■ **Work to be completed**
In the listing, from the line with "Viewport: 1456px width, 819px" to the line with "[x=1169, y=47]", swap "tab" for "panel" and give those lines again with nothing else changed, leaving the pictures out.

■ **Information supplied**
--------------------------------------------------
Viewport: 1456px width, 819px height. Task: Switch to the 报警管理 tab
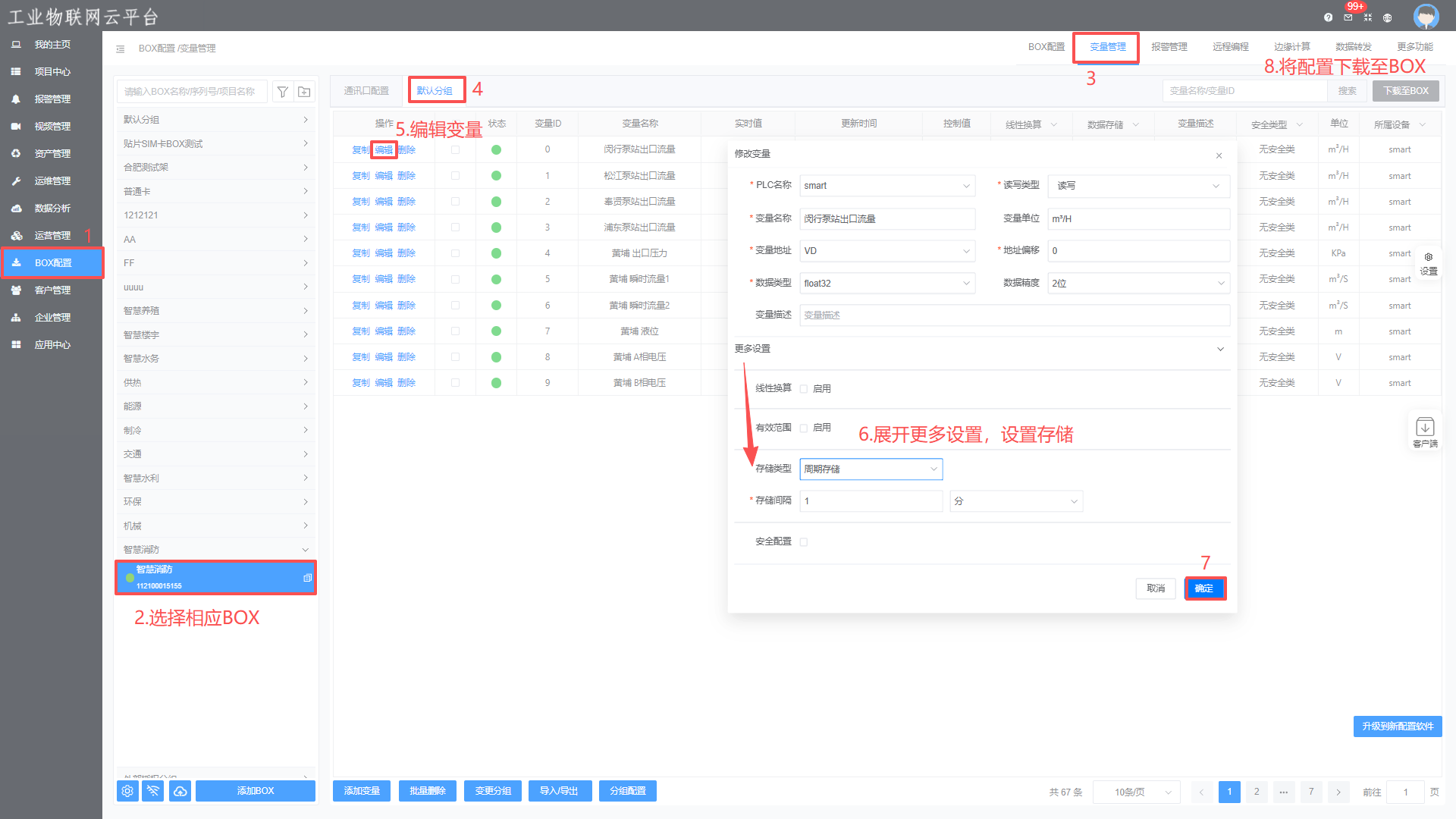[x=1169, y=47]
--------------------------------------------------
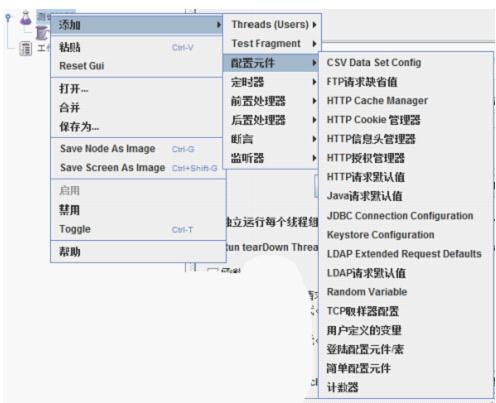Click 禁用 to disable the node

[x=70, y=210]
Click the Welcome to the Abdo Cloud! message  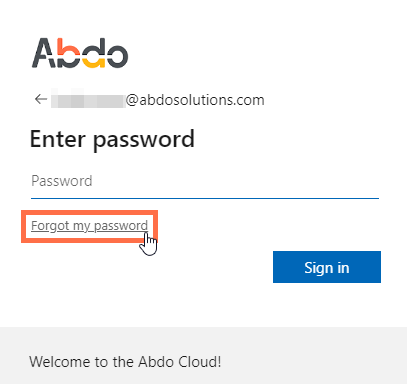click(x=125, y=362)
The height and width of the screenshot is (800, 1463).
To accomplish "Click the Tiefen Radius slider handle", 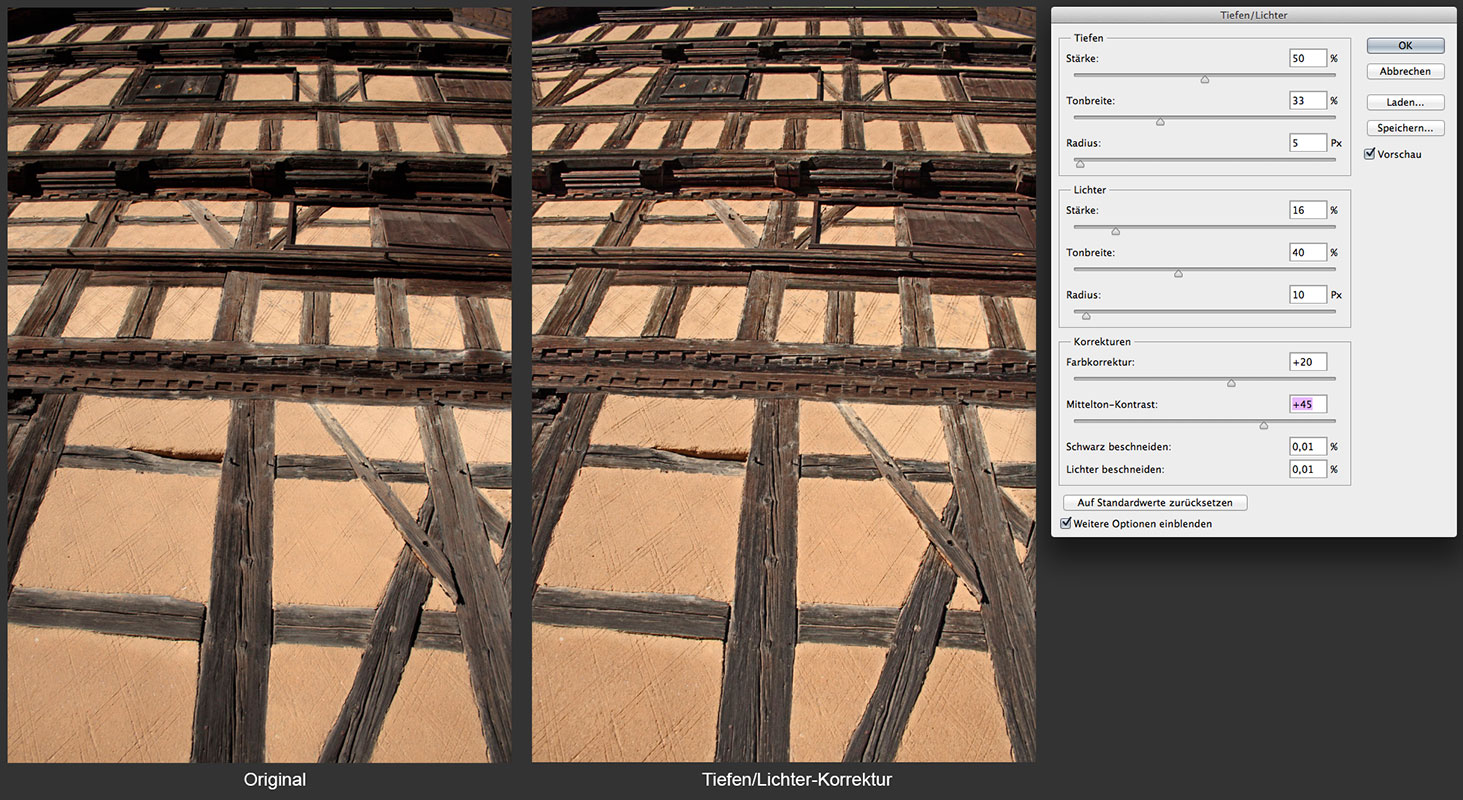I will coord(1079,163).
--------------------------------------------------
■ **Exercise output**
Viewport: 1456px width, 819px height. Task: Switch to the 报警管理 panel
[x=1169, y=47]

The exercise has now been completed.